If anyone can put names to the plants it would be apreciated.
Only just got the bug to learn more about the plants, used to just go by trial and error.


----------



## Bawb2u (May 27, 2004)

That tank is looking impressive. Is that cork bark on the back wall and is it in the tank?


----------



## yorkshire (Jul 27, 2004)

Bawb2u said:


> That tank is looking impressive. Is that cork bark on the back wall and is it in the tank?


 The backing is inside the tank. Its actually plastic. made by the same company who made the bow front tanks, juwel.
I wasn't keen on it until the algae started growing on it.


----------



## yorkshire (Jul 27, 2004)




----------



## sharpteeth (Feb 14, 2004)

I hate u yorkie boy!!!!!! awsome photos!!! W"£$&R!


----------



## SLANTED (Dec 7, 2003)

A very nice aquascaping job.


----------



## SharkAquarium (May 16, 2003)

What a great looking tank,,,,! There must be something in the Brit's water!


----------



## elTwitcho (Jun 22, 2004)

yorkshire said:


> I thought the 'down' smillies were just looking down, as in lookin at the picture. I take it it means down in the dumps? this is the first forum I've ever used,new to it.


 Yorkshire bro, that is hilarious. I always wondered "why the hell is this guy so sad when his tank looks so good? Christ, maybe he'll want to trade or something" whenever you did that









Beatiful tank once again, how much lighting are you using?


----------



## yorkshire (Jul 27, 2004)

elTwitcho said:


> yorkshire said:
> 
> 
> > I thought the 'down' smillies were just looking down, as in lookin at the picture. I take it it means down in the dumps? this is the first forum I've ever used,new to it.
> ...


 Cheers elTwitcho








I honestly thought the down smilie was lookin down at a picture. This is the only forum I've ever been on so please forgive me







I feel like a right tit!
The tank has two 25w power-glo lights, but I've toned the front one down with electrical tape. the co2 system has been running for about two weeks now so here's a couple of pics

notice no down smilies


----------



## yorkshire (Jul 27, 2004)

no down smilie :rasp:


----------



## TRomP (Oct 20, 2003)

As always looking very good ! Is it me or are there less brownish leaves in there


----------



## yorkshire (Jul 27, 2004)

The plants definately seem healthier. Most of the grass has died off, most of it was dead before i put it in (had it given). Some's come back to life.

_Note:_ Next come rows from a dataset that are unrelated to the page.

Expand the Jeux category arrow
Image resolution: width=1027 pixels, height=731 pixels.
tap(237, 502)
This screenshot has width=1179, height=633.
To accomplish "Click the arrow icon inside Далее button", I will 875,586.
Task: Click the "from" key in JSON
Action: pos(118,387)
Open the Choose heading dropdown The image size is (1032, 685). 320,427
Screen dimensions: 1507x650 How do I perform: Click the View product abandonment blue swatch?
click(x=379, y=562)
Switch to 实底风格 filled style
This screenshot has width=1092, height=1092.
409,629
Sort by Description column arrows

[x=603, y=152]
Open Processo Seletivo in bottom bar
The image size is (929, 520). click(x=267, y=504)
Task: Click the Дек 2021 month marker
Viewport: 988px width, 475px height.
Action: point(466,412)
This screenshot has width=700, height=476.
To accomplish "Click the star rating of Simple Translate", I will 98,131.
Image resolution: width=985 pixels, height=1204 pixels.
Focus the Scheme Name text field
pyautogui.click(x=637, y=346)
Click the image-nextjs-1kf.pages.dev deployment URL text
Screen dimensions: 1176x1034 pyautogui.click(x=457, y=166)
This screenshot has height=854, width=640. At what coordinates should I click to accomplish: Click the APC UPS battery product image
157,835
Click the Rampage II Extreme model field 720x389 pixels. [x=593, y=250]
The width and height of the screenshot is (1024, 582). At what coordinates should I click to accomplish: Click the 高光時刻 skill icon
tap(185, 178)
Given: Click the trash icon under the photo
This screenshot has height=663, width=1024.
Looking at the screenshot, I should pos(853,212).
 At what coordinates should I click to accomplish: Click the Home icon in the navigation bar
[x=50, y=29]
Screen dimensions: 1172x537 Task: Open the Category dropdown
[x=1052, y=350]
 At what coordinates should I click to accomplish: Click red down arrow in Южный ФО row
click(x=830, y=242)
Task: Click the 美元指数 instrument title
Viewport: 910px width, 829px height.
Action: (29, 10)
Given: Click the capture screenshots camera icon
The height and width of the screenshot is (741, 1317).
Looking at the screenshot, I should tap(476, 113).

Definately think its made a difference.


----------



## yorkshire (Jul 27, 2004)

another


----------



## 0123 (May 18, 2004)

very nice yorkshire

in the last pic he looks blue it looks neat lol


----------



## yorkshire (Jul 27, 2004)

19th september- about 16 days after the co2 system started working.


----------



## Ries (Mar 20, 2004)

woow cool







nice tank


----------